The kernel function is used to convert the data into a higher-dimensional space in order to account for nonlinearities in the estimate function. A commonly used kernel is the Radial Basis Function (RBF) kernel:

k (x, y) = exp(- γ {‖ x - y ‖}^{2})

(5)

The parameter γ is selected by the user [46].

According to the program guide, two necessary steps had to be taken in advance: the scaling of input data and searching for best parameters. The input data (the descriptors selected by genetic-PLS) was compressed into [0.1, 0.9] through the formula:

x * = \frac{x - x_{min}}{x_{max} - x_{min}} \times 0.8 + 0.1

(6)

where x was the original value, and x* is the scaled value. x_min and x_max are the corresponding minimum and maximum values of the descriptor variable, respectively.

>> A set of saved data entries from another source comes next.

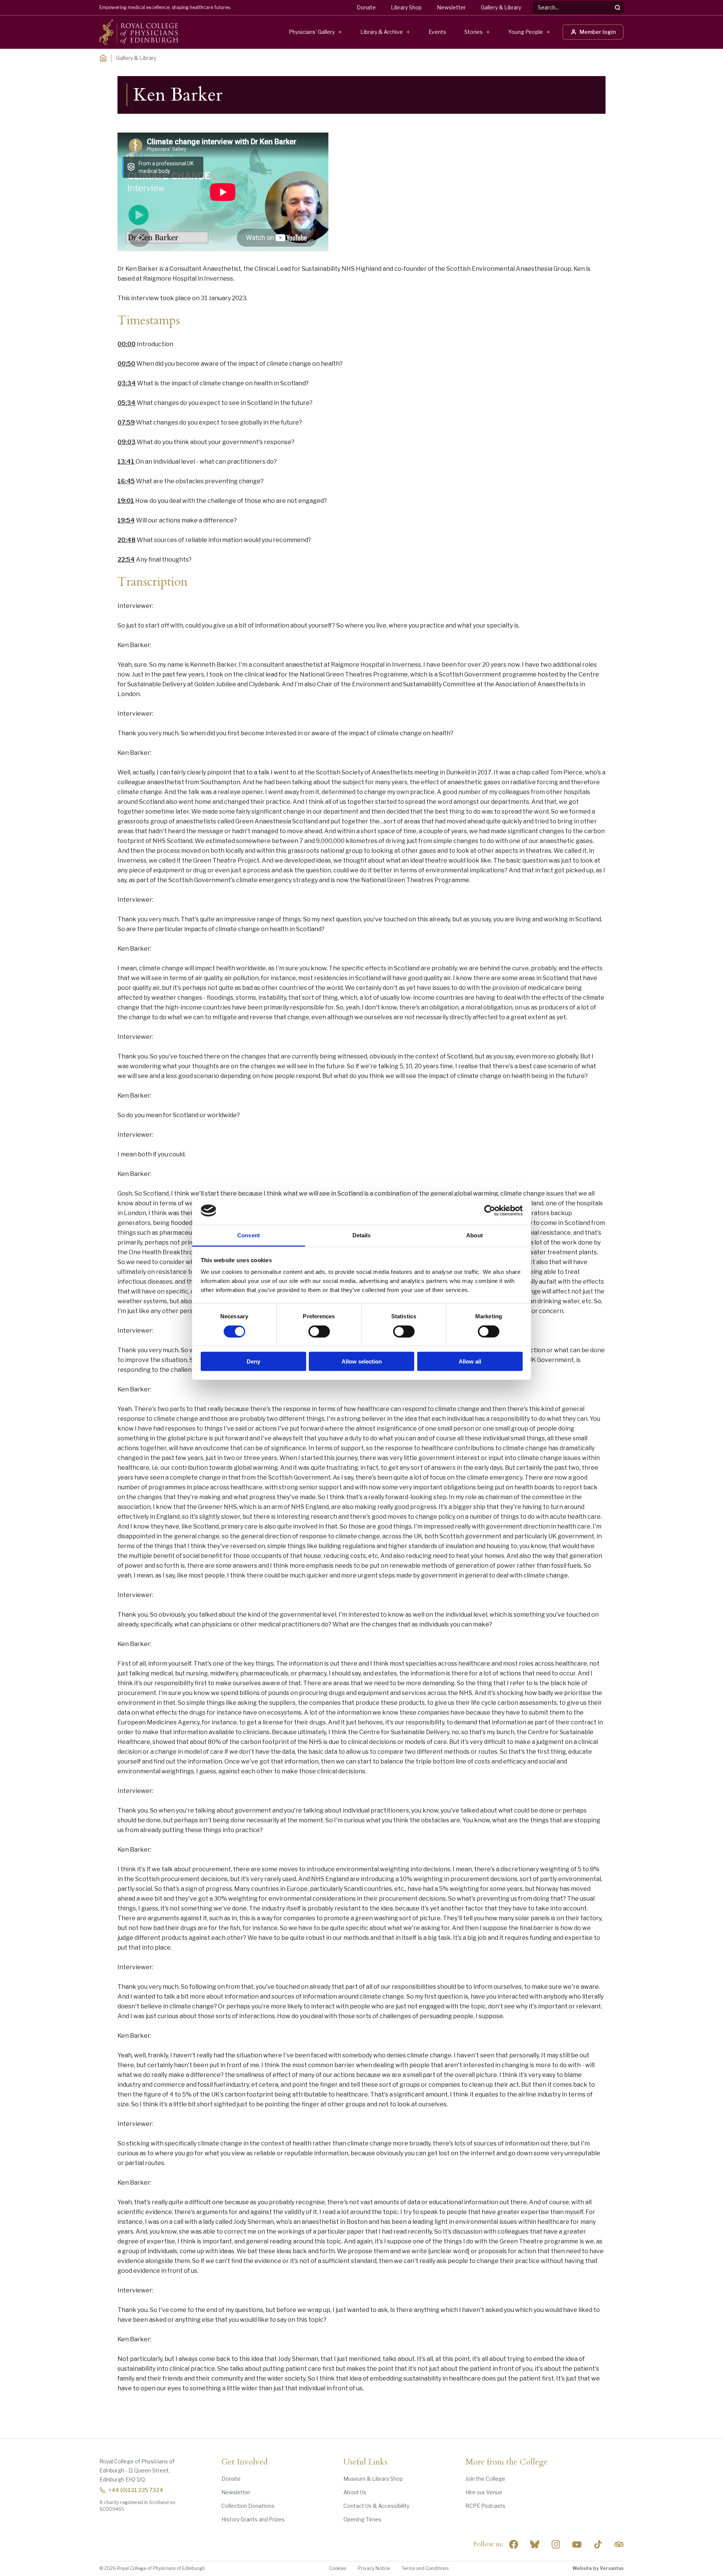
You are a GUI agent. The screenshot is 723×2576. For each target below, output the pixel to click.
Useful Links (365, 2462)
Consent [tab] (248, 1235)
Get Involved (244, 2462)
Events (437, 32)
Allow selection (362, 1361)
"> (534, 2544)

There are three parameters to adjust the efficiency of Libsvm program: C, γ and ɛ. An autosearching program named “grid regression” was adopted. It could search for best parameters C, γ and ɛ through a leave-k-out cross validation method. Meanwhile, overfitting of training set could be prevented. Here a leave-25%-out cross validation was carried out. Manual searches were then performed around the leave-25%-out cross validation results to select the best parameters.

4. Results and Discussion

Six descriptors were selected from the initial 55 descriptors calculated by ADRIANA.Code after the genetic-PLS feature selection, which are N_rule5, N_rot, MW, LogS, TPSA and Acorr_Sigchg_3. They were used to build Model 1A and Model 1B by PLS and SVM, respectively.

Six descriptors were selected from the initial 52 descriptors calculated by Cerius² after the genetic-PLS feature selection, which are N_rule5, LogP, N_rot, Jurs-FNSA-3, Jurs-RPCG and H_don. They were used to build Model 2A and Model 2B by PLS and SVM, respectively.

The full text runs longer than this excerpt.